カタン、とバルコニーのガラス扉が閉まる音がした。振り返るとそこには彼がいた。寒いでしょ、と彼は私に熱いココアを手渡して微笑む。
「ほんと、騒がしいよね」
「……でも、楽しそうです」
受け取ったココアに口をつけると、熱すぎて唇を軽くやけどしてしまった。呆れたようにリビングの様子を眺める彼、だけどその瞳は優しくてどこか楽しそうで。
「ふふ、でもね、普段だったらみんな服まで脱いでもっと大騒ぎしてるんだよ。……あ、俺は脱いでないからね!」
「本当にただのシェアハウスなんですね」
「……うん」
スコットランドに点が入ったらしい。それが一目でわかるほどに白熱するフットボール観戦。彩りのない食卓、妙に種類豊富なアルコール類。急速にぬるくなっていくココア。その甘さは慣れないアルコールで疲れた肝臓に染み渡る。ふと、白いレースのカーテンに人影が映る。

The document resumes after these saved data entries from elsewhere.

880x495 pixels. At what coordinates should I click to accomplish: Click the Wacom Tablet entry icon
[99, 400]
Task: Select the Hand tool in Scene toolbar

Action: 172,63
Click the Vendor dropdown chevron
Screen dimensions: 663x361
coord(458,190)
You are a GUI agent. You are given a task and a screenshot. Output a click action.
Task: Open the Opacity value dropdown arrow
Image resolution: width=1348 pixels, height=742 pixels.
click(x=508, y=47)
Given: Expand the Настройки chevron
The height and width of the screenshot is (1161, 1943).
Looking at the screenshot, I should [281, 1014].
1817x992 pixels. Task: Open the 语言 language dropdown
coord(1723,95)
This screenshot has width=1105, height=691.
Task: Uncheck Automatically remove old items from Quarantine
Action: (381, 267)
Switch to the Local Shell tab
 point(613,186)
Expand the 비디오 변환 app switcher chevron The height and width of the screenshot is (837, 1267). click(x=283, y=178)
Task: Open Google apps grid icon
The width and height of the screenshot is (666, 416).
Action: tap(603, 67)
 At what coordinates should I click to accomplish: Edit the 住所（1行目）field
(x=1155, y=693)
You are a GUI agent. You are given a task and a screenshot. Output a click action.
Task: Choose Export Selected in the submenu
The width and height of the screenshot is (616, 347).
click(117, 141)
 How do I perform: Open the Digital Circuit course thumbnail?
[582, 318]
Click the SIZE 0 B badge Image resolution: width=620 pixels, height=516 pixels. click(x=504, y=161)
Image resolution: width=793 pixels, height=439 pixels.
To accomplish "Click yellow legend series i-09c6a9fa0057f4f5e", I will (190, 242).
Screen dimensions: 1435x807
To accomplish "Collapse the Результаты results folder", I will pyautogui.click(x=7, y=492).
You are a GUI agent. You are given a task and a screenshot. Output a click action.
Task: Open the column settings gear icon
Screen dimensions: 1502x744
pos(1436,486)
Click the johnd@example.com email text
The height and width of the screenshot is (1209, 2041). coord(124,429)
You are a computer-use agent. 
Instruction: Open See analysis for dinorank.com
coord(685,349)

バルコニーのガラス扉が開いて、そこには少し拗ねたような顔をした金髪の男性━━イングランドがいた。彼は先客がいた事に驚いていた。
「……いーくん」
「ここにいたのかよ」
「うん、ねえ、いーくん、ちょっとこっち来て」
「お、おう」
ウェールズさんはイングランドを私の前に立たせる。私とイングランドはお互いに気まずくて、お互いにどこか別の場所を見る他なかった。そんなことも気にせずウェールズさんは言った。
「改めて紹介するね、俺の弟のイングランド」
「大いなる譲歩の上での弟だが」
腕を組んでふてぶてしいその態度はまさに絵に描いたようなイングランド人だ。しかし、2人の瞳の色はよく似ている。
(本当に、兄弟なんだ)
なんだか可笑しくて、私は笑ってしまった。何を笑っているんだと私を見るイングランド。
「あの、いーくんって呼ばれてるんですか?」
私がそう言うとイングランドは言葉にならない抗議をし始めた。